- Work instructions
In the data below, find every line with the word "Werken" and copy it out.

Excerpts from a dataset
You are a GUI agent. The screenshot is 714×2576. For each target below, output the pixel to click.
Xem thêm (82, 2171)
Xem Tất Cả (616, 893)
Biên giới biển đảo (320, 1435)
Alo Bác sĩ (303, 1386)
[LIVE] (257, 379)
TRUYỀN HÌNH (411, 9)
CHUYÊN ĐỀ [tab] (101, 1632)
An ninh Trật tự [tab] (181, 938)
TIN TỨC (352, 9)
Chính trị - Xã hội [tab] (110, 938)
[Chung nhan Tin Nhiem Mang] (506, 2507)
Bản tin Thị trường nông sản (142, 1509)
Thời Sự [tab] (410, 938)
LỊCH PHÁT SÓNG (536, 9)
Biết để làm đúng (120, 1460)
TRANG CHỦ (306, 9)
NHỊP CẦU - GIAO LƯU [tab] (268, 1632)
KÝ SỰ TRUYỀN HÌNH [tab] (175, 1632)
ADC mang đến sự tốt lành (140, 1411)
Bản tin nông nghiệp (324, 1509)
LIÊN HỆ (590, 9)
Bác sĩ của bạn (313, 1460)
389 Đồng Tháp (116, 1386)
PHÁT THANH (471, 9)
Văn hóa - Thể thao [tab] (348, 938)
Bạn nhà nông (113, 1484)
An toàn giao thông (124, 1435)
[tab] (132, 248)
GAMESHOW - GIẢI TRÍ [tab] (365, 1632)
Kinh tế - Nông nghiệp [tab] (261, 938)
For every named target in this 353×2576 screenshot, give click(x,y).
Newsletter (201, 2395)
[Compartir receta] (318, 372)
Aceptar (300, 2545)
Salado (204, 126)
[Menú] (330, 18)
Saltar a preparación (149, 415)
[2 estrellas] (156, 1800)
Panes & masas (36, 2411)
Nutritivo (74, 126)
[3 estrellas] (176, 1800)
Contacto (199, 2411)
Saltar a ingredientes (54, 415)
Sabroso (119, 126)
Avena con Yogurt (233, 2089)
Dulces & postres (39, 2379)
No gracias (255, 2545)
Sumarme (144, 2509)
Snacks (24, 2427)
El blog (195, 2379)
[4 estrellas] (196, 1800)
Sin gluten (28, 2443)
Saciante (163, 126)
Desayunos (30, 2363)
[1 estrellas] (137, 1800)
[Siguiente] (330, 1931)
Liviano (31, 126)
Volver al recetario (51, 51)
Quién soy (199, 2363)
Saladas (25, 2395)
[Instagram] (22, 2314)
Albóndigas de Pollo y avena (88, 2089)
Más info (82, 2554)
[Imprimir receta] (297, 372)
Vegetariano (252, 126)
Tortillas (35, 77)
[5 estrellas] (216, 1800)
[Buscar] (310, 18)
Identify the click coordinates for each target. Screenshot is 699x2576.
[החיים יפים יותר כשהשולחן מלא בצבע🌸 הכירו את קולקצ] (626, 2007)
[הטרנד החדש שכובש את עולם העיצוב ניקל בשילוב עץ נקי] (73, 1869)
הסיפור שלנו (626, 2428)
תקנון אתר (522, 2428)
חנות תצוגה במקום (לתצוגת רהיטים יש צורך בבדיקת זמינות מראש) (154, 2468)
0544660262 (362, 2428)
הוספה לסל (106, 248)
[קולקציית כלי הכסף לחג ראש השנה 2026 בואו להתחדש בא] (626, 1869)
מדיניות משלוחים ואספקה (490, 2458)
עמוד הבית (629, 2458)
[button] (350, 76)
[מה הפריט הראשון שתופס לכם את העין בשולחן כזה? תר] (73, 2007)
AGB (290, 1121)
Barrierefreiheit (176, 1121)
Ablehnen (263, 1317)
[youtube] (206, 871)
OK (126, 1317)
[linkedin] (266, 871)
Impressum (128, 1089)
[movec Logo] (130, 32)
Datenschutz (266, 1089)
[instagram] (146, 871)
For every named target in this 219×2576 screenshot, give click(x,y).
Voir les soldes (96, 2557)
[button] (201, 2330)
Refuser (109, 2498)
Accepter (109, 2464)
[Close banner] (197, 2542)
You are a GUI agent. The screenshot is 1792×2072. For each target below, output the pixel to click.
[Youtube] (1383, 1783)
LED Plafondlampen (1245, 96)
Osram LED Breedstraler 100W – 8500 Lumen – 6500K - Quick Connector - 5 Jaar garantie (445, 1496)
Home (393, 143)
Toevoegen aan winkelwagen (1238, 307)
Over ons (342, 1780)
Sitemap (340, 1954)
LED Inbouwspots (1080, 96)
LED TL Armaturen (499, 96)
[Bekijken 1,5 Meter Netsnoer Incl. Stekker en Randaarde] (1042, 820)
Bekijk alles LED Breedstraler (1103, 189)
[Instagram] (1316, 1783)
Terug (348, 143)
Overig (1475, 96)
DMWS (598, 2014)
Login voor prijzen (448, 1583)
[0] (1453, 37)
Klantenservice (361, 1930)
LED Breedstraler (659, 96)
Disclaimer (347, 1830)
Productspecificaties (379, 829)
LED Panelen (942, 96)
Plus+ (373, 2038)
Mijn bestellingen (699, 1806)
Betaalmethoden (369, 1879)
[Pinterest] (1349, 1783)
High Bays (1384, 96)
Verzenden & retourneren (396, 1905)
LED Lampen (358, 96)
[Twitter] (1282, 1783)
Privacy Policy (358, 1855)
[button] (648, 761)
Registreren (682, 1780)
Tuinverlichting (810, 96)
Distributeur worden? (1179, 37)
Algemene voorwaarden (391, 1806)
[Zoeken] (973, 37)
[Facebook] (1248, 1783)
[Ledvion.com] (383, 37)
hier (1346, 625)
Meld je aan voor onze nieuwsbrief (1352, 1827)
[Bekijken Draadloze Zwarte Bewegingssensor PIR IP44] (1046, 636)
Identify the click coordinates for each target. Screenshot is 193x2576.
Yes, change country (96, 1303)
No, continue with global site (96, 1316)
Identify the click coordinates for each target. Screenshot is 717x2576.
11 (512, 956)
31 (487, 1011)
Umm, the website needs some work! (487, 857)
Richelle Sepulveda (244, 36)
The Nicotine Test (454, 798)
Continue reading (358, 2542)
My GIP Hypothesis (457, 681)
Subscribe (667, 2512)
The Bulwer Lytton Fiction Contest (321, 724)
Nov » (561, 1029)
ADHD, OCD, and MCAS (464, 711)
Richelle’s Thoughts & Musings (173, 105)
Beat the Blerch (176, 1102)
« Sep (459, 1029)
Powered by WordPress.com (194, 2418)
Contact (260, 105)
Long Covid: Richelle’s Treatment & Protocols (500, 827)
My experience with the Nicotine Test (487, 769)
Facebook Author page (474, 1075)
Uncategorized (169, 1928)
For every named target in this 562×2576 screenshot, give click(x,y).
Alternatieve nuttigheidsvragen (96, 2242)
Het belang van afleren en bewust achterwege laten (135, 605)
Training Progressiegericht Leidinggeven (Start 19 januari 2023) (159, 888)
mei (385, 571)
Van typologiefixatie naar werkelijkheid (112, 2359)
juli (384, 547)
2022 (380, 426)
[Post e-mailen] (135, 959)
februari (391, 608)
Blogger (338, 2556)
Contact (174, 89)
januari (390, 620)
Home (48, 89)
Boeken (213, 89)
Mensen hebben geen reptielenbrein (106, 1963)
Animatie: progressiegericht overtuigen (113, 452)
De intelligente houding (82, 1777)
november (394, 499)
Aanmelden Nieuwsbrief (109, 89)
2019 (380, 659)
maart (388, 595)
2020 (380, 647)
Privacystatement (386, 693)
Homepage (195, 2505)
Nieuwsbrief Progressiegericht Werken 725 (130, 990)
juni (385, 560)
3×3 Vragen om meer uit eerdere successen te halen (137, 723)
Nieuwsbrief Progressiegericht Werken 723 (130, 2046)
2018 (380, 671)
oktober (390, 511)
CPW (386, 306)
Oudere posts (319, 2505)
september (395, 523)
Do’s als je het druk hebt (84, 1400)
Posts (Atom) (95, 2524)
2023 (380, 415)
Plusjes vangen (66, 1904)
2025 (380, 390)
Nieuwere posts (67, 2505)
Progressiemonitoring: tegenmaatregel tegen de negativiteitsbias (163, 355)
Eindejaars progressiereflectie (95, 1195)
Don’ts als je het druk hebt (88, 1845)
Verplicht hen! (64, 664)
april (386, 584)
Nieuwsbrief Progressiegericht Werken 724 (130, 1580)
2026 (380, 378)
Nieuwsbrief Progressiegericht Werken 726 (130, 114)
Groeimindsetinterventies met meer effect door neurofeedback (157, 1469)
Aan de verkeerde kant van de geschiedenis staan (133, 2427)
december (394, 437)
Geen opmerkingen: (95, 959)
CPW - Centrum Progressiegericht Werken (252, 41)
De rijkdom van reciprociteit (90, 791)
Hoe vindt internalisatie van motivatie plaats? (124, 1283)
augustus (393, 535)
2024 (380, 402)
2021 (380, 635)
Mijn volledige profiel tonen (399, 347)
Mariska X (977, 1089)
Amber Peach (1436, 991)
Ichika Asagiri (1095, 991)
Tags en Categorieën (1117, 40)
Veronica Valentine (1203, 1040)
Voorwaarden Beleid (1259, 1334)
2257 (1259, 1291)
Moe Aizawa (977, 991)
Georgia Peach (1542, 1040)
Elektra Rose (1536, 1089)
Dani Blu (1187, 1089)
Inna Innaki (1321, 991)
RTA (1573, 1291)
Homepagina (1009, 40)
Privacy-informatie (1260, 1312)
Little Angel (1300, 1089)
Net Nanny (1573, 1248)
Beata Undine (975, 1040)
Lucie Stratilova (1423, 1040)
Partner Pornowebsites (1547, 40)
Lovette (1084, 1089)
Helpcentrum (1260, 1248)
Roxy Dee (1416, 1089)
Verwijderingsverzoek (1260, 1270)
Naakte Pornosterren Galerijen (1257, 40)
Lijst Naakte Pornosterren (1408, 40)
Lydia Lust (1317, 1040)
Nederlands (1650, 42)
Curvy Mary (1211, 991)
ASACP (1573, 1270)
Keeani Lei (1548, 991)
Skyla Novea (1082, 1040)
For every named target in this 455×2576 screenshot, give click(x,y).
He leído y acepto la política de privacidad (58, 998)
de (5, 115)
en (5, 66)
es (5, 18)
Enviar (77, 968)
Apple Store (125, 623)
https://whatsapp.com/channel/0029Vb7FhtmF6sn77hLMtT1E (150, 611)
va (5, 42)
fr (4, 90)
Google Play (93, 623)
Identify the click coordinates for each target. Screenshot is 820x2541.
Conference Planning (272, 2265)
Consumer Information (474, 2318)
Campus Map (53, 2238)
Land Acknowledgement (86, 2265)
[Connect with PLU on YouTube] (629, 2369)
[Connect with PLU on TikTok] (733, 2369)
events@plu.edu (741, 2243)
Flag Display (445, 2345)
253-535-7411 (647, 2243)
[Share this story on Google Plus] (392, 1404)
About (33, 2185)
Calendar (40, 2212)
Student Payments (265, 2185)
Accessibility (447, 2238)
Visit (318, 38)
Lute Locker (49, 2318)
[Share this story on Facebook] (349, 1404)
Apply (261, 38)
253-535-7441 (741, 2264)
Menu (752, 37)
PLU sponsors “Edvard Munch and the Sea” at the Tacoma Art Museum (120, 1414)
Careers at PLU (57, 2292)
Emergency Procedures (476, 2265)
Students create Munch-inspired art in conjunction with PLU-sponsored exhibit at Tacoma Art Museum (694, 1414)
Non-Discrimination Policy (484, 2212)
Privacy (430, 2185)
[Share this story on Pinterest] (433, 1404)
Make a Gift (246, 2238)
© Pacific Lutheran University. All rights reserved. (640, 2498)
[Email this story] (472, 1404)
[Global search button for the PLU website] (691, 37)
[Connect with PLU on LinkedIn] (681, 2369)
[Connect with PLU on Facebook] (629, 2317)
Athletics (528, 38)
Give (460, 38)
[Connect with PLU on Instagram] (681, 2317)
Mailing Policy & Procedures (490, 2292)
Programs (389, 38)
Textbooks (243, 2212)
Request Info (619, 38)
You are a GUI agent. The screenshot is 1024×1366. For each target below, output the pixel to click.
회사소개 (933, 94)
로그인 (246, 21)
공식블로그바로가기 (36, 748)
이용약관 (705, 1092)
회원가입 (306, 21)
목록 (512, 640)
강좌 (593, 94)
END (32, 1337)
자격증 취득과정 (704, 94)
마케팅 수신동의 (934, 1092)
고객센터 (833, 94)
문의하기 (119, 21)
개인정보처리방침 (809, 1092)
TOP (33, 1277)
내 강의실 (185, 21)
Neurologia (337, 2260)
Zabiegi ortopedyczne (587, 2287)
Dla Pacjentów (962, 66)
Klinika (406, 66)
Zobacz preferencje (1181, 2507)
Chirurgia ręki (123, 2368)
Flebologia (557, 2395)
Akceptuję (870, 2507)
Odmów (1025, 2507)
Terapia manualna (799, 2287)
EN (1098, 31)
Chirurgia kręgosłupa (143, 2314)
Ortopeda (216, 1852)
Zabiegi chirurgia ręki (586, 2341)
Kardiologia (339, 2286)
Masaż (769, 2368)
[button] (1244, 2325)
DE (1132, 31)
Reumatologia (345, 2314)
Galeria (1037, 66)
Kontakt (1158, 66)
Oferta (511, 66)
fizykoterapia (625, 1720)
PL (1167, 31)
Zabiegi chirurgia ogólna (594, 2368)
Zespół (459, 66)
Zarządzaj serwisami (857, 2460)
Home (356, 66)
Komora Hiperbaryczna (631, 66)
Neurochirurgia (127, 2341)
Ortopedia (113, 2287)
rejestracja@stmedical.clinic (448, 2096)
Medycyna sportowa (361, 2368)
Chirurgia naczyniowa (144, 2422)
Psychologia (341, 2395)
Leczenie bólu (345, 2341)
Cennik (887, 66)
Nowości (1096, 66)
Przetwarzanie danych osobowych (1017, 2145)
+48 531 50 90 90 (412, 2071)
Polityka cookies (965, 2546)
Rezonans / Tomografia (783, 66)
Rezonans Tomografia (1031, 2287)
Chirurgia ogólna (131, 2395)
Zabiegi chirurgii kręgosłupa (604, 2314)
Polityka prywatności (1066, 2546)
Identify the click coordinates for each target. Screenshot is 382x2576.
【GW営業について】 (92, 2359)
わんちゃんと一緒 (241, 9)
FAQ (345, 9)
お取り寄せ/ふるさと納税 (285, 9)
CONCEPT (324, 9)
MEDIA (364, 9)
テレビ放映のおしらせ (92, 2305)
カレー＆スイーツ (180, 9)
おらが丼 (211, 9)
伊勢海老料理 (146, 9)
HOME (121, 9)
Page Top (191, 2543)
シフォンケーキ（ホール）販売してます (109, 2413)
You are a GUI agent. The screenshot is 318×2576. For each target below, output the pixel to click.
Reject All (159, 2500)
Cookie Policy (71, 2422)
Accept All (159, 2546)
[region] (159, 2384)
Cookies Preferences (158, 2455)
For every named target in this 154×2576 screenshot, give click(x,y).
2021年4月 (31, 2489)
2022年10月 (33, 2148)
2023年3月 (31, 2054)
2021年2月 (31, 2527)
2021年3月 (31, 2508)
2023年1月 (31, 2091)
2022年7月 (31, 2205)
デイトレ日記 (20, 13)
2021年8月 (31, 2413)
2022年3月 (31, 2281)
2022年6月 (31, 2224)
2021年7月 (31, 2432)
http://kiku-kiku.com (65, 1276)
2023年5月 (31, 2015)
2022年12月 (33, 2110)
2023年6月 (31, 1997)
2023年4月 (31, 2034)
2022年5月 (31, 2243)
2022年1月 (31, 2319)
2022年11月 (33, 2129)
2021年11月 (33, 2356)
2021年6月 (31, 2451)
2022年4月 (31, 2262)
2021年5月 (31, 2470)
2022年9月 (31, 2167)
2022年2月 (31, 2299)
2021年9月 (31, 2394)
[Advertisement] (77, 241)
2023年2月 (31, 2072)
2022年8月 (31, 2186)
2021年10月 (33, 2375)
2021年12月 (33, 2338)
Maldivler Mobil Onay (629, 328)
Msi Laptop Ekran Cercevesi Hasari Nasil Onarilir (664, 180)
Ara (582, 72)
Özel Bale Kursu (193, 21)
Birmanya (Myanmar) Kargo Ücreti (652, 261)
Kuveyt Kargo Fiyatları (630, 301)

- Output for this exercise
Nieuwsbrief Progressiegericht Werken 725 (130, 990)
Nieuwsbrief Progressiegericht Werken 723 (130, 2046)
Nieuwsbrief Progressiegericht Werken 724 (130, 1580)
Nieuwsbrief Progressiegericht Werken 726 (130, 114)
CPW - Centrum Progressiegericht Werken (252, 41)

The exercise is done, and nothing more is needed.